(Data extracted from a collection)

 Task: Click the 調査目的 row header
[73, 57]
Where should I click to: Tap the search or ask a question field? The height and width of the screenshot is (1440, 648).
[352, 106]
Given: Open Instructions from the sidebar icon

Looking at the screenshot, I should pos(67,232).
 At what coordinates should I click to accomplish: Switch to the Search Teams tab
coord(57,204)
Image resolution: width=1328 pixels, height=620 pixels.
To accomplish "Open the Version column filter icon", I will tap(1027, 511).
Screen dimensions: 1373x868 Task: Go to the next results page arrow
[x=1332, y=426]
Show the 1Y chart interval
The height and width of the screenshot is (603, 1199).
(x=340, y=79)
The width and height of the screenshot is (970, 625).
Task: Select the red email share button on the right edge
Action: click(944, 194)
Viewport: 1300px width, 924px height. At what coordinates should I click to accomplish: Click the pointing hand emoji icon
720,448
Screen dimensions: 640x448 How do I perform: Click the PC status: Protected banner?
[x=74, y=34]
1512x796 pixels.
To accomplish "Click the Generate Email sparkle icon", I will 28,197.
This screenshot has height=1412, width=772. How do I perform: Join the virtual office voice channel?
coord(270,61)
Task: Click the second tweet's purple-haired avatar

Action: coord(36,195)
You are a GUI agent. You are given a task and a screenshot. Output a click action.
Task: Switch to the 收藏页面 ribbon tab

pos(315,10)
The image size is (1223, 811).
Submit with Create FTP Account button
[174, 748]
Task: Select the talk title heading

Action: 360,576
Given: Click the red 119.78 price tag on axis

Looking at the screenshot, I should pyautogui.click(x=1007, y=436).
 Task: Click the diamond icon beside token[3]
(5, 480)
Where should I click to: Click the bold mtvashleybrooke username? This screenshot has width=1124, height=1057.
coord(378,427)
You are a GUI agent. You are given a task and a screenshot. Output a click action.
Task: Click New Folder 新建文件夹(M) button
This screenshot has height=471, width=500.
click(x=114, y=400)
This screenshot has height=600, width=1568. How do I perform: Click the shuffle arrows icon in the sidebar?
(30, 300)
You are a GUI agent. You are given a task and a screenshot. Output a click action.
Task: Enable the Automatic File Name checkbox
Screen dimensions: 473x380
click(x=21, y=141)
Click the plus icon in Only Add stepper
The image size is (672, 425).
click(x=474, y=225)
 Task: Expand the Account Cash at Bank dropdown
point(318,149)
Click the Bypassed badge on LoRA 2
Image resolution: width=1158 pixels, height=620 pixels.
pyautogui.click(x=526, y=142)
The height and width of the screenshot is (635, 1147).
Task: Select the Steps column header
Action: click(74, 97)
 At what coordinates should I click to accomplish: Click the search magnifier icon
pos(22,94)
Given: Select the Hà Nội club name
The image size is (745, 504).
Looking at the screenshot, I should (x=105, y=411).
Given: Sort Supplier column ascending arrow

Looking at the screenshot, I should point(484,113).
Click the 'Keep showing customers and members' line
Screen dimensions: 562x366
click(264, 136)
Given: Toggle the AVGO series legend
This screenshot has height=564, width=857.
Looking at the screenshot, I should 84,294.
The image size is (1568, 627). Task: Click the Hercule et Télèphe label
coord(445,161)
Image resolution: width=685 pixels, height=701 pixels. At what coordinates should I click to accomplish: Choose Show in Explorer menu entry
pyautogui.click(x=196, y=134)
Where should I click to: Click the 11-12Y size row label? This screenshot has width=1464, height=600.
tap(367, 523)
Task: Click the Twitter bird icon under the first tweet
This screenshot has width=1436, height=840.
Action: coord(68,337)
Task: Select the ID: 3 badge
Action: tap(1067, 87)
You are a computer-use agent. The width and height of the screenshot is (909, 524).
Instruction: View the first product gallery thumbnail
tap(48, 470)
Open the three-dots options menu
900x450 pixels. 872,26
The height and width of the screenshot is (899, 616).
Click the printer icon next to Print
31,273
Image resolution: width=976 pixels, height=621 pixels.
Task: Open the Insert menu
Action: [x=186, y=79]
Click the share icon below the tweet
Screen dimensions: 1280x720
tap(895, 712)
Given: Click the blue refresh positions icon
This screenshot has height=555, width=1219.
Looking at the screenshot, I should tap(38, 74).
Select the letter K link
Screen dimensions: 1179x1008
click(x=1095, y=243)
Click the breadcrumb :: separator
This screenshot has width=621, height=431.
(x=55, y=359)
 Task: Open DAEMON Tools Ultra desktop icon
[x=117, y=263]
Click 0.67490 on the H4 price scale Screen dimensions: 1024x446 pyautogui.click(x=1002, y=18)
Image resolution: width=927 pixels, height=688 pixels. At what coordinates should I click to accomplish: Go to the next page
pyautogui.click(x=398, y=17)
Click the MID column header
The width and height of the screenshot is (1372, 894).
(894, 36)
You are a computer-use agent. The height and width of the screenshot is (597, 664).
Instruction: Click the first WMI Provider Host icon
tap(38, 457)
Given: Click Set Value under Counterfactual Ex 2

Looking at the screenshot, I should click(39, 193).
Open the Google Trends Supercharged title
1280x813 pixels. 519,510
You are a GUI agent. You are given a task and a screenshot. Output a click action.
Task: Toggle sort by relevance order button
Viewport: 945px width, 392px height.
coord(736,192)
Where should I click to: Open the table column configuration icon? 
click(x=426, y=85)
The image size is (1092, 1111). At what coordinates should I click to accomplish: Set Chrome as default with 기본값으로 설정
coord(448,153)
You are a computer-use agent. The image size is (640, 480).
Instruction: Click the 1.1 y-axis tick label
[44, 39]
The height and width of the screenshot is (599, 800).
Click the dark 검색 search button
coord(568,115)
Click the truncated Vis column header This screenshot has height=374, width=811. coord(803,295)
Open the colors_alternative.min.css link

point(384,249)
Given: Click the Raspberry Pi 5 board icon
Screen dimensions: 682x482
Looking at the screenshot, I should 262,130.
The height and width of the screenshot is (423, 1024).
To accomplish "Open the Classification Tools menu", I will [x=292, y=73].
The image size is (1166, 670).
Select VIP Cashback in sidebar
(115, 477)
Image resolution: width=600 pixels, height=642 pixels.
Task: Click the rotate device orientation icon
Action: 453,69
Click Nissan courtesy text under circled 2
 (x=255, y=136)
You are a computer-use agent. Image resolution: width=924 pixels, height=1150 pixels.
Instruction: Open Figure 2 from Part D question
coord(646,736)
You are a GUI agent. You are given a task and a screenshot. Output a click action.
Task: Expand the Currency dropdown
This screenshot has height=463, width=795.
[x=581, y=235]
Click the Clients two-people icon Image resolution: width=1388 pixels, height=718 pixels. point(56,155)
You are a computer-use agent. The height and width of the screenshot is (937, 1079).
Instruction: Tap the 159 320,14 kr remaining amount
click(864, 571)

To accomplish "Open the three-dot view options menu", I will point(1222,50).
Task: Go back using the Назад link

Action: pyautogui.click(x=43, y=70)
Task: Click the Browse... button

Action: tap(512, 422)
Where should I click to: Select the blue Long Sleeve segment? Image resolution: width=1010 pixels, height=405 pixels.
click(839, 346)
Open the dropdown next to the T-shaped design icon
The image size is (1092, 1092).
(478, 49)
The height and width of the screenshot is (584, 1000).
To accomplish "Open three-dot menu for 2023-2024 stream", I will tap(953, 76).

### WHAT THIS TASK INVOLVES:
One stretch of the lines above is wanted, from the line that contains "Instruction: Open Figure" through the line that contains "Click the Clients". Output it exactly.

### ANSWER TO THIS TASK:
Instruction: Open Figure 2 from Part D question
coord(646,736)
You are a GUI agent. You are given a task and a screenshot. Output a click action.
Task: Expand the Currency dropdown
This screenshot has height=463, width=795.
[x=581, y=235]
Click the Clients two-people icon Image resolution: width=1388 pixels, height=718 pixels. point(56,155)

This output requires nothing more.